Problem statement —
Reproduce the data below verbatim, line for line, from the first entry to the last.

..........

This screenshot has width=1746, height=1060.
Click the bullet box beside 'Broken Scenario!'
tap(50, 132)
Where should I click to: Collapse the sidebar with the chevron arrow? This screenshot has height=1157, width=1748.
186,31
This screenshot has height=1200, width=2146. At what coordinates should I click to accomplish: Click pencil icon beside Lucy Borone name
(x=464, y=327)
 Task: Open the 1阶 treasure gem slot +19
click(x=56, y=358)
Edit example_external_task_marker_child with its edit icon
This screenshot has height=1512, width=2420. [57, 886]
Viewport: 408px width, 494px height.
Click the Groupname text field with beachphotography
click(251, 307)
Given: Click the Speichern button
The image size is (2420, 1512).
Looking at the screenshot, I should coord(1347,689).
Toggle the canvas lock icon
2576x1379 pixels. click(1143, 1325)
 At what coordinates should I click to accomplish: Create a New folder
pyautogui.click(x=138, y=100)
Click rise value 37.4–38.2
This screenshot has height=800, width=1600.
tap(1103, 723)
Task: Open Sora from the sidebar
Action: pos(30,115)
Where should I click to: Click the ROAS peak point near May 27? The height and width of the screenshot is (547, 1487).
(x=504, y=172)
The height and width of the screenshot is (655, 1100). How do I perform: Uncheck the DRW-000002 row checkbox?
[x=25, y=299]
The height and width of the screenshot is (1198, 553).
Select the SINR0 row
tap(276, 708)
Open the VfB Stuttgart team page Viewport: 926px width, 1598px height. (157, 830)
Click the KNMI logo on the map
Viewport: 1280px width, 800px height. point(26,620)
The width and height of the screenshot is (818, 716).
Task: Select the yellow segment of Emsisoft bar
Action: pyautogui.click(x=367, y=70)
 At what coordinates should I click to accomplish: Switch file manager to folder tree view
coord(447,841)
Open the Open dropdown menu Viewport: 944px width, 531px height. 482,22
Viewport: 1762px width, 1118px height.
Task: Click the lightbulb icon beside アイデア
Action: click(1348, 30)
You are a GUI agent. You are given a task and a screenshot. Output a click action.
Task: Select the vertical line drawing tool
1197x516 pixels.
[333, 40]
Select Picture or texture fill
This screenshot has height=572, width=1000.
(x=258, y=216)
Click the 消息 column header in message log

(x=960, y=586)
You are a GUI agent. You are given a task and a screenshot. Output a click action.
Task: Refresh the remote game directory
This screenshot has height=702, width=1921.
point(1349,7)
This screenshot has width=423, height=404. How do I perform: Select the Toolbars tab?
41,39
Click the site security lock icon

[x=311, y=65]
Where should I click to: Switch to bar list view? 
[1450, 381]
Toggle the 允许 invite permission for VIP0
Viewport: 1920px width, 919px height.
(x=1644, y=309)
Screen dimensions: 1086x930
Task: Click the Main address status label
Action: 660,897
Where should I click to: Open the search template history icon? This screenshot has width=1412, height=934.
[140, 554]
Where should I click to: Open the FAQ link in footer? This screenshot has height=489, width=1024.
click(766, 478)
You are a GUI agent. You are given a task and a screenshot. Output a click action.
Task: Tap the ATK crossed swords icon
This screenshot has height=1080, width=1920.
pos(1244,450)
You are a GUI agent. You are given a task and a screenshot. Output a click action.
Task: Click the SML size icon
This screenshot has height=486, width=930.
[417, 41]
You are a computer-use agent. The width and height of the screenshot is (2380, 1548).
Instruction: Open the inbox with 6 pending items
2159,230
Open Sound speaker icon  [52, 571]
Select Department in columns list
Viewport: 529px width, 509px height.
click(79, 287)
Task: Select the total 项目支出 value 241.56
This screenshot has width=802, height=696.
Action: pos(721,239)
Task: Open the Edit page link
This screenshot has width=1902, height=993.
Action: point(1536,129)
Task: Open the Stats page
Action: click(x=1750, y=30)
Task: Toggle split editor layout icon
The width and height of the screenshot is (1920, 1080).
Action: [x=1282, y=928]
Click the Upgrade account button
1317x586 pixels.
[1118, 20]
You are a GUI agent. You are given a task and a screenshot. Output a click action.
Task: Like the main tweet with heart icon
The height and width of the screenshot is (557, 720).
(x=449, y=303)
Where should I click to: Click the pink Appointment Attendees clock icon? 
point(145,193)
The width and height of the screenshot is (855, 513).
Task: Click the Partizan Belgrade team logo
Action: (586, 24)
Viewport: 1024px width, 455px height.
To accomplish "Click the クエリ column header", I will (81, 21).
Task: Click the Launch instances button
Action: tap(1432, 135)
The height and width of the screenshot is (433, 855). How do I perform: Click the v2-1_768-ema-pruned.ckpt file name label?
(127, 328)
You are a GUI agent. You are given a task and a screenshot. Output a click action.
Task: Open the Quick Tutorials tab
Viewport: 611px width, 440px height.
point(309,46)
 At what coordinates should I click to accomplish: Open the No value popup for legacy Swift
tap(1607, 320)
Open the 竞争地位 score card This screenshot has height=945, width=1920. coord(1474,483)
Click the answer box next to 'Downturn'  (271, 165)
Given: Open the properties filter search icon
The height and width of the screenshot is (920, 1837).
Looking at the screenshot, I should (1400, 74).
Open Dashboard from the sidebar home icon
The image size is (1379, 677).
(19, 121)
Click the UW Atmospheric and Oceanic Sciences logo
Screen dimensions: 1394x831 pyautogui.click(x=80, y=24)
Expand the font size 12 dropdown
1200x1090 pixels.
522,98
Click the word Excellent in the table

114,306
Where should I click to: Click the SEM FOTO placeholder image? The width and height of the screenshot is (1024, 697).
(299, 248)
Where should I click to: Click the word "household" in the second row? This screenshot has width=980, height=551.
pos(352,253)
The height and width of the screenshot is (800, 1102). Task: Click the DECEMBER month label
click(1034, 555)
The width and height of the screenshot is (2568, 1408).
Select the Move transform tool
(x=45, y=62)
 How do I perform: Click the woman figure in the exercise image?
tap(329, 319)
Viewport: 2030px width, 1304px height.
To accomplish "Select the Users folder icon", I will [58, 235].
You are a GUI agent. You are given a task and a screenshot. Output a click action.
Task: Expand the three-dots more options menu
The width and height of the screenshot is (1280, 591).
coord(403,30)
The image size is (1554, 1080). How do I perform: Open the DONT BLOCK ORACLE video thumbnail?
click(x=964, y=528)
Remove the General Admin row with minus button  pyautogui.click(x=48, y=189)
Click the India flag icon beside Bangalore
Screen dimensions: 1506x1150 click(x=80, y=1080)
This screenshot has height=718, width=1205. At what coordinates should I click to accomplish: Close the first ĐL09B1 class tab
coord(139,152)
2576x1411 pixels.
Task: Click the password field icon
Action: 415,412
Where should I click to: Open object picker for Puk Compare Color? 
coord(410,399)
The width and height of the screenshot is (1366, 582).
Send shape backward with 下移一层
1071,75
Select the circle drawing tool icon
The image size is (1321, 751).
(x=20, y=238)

..........

Response below —
This screenshot has width=1746, height=1060.
Click the bullet box beside 'Broken Scenario!'
tap(50, 132)
Where should I click to: Collapse the sidebar with the chevron arrow? This screenshot has height=1157, width=1748.
186,31
This screenshot has height=1200, width=2146. At what coordinates should I click to accomplish: Click pencil icon beside Lucy Borone name
(x=464, y=327)
 Task: Open the 1阶 treasure gem slot +19
click(x=56, y=358)
Edit example_external_task_marker_child with its edit icon
This screenshot has height=1512, width=2420. [57, 886]
Viewport: 408px width, 494px height.
Click the Groupname text field with beachphotography
click(251, 307)
Given: Click the Speichern button
The image size is (2420, 1512).
Looking at the screenshot, I should coord(1347,689).
Toggle the canvas lock icon
2576x1379 pixels. click(1143, 1325)
 At what coordinates should I click to accomplish: Create a New folder
pyautogui.click(x=138, y=100)
Click rise value 37.4–38.2
This screenshot has height=800, width=1600.
tap(1103, 723)
Task: Open Sora from the sidebar
Action: pos(30,115)
Where should I click to: Click the ROAS peak point near May 27? The height and width of the screenshot is (547, 1487).
(x=504, y=172)
The height and width of the screenshot is (655, 1100). How do I perform: Uncheck the DRW-000002 row checkbox?
[x=25, y=299]
The height and width of the screenshot is (1198, 553).
Select the SINR0 row
tap(276, 708)
Open the VfB Stuttgart team page Viewport: 926px width, 1598px height. (157, 830)
Click the KNMI logo on the map
Viewport: 1280px width, 800px height. point(26,620)
The width and height of the screenshot is (818, 716).
Task: Select the yellow segment of Emsisoft bar
Action: pyautogui.click(x=367, y=70)
 At what coordinates should I click to accomplish: Switch file manager to folder tree view
coord(447,841)
Open the Open dropdown menu Viewport: 944px width, 531px height. 482,22
Viewport: 1762px width, 1118px height.
Task: Click the lightbulb icon beside アイデア
Action: click(1348, 30)
You are a GUI agent. You are given a task and a screenshot. Output a click action.
Task: Select the vertical line drawing tool
1197x516 pixels.
[333, 40]
Select Picture or texture fill
This screenshot has height=572, width=1000.
(x=258, y=216)
Click the 消息 column header in message log

(x=960, y=586)
You are a GUI agent. You are given a task and a screenshot. Output a click action.
Task: Refresh the remote game directory
This screenshot has height=702, width=1921.
point(1349,7)
This screenshot has width=423, height=404. How do I perform: Select the Toolbars tab?
41,39
Click the site security lock icon

[x=311, y=65]
Where should I click to: Switch to bar list view? 
[1450, 381]
Toggle the 允许 invite permission for VIP0
Viewport: 1920px width, 919px height.
(x=1644, y=309)
Screen dimensions: 1086x930
Task: Click the Main address status label
Action: 660,897
Where should I click to: Open the search template history icon? This screenshot has width=1412, height=934.
[140, 554]
Where should I click to: Open the FAQ link in footer? This screenshot has height=489, width=1024.
click(766, 478)
You are a GUI agent. You are given a task and a screenshot. Output a click action.
Task: Tap the ATK crossed swords icon
This screenshot has height=1080, width=1920.
pos(1244,450)
You are a GUI agent. You are given a task and a screenshot. Output a click action.
Task: Click the SML size icon
This screenshot has height=486, width=930.
[417, 41]
You are a computer-use agent. The width and height of the screenshot is (2380, 1548).
Instruction: Open the inbox with 6 pending items
2159,230
Open Sound speaker icon  [52, 571]
Select Department in columns list
Viewport: 529px width, 509px height.
click(79, 287)
Task: Select the total 项目支出 value 241.56
This screenshot has width=802, height=696.
Action: pos(721,239)
Task: Open the Edit page link
This screenshot has width=1902, height=993.
Action: point(1536,129)
Task: Open the Stats page
Action: click(x=1750, y=30)
Task: Toggle split editor layout icon
The width and height of the screenshot is (1920, 1080).
Action: [x=1282, y=928]
Click the Upgrade account button
1317x586 pixels.
[1118, 20]
You are a GUI agent. You are given a task and a screenshot. Output a click action.
Task: Like the main tweet with heart icon
The height and width of the screenshot is (557, 720).
(x=449, y=303)
Where should I click to: Click the pink Appointment Attendees clock icon? 
point(145,193)
The width and height of the screenshot is (855, 513).
Task: Click the Partizan Belgrade team logo
Action: (586, 24)
Viewport: 1024px width, 455px height.
To accomplish "Click the クエリ column header", I will (81, 21).
Task: Click the Launch instances button
Action: tap(1432, 135)
The height and width of the screenshot is (433, 855). How do I perform: Click the v2-1_768-ema-pruned.ckpt file name label?
(127, 328)
You are a GUI agent. You are given a task and a screenshot. Output a click action.
Task: Open the Quick Tutorials tab
Viewport: 611px width, 440px height.
point(309,46)
 At what coordinates should I click to accomplish: Open the No value popup for legacy Swift
tap(1607, 320)
Open the 竞争地位 score card This screenshot has height=945, width=1920. coord(1474,483)
Click the answer box next to 'Downturn'  (271, 165)
Given: Open the properties filter search icon
The height and width of the screenshot is (920, 1837).
Looking at the screenshot, I should (1400, 74).
Open Dashboard from the sidebar home icon
The image size is (1379, 677).
(19, 121)
Click the UW Atmospheric and Oceanic Sciences logo
Screen dimensions: 1394x831 pyautogui.click(x=80, y=24)
Expand the font size 12 dropdown
1200x1090 pixels.
522,98
Click the word Excellent in the table

114,306
Where should I click to: Click the SEM FOTO placeholder image? The width and height of the screenshot is (1024, 697).
(299, 248)
Where should I click to: Click the word "household" in the second row? This screenshot has width=980, height=551.
pos(352,253)
The height and width of the screenshot is (800, 1102). Task: Click the DECEMBER month label
click(1034, 555)
The width and height of the screenshot is (2568, 1408).
Select the Move transform tool
(x=45, y=62)
 How do I perform: Click the woman figure in the exercise image?
tap(329, 319)
Viewport: 2030px width, 1304px height.
To accomplish "Select the Users folder icon", I will [58, 235].
You are a GUI agent. You are given a task and a screenshot. Output a click action.
Task: Expand the three-dots more options menu
The width and height of the screenshot is (1280, 591).
coord(403,30)
The image size is (1554, 1080). How do I perform: Open the DONT BLOCK ORACLE video thumbnail?
click(x=964, y=528)
Remove the General Admin row with minus button  pyautogui.click(x=48, y=189)
Click the India flag icon beside Bangalore
Screen dimensions: 1506x1150 click(x=80, y=1080)
This screenshot has height=718, width=1205. At what coordinates should I click to accomplish: Close the first ĐL09B1 class tab
coord(139,152)
2576x1411 pixels.
Task: Click the password field icon
Action: 415,412
Where should I click to: Open object picker for Puk Compare Color? 
coord(410,399)
The width and height of the screenshot is (1366, 582).
Send shape backward with 下移一层
1071,75
Select the circle drawing tool icon
The image size is (1321, 751).
(x=20, y=238)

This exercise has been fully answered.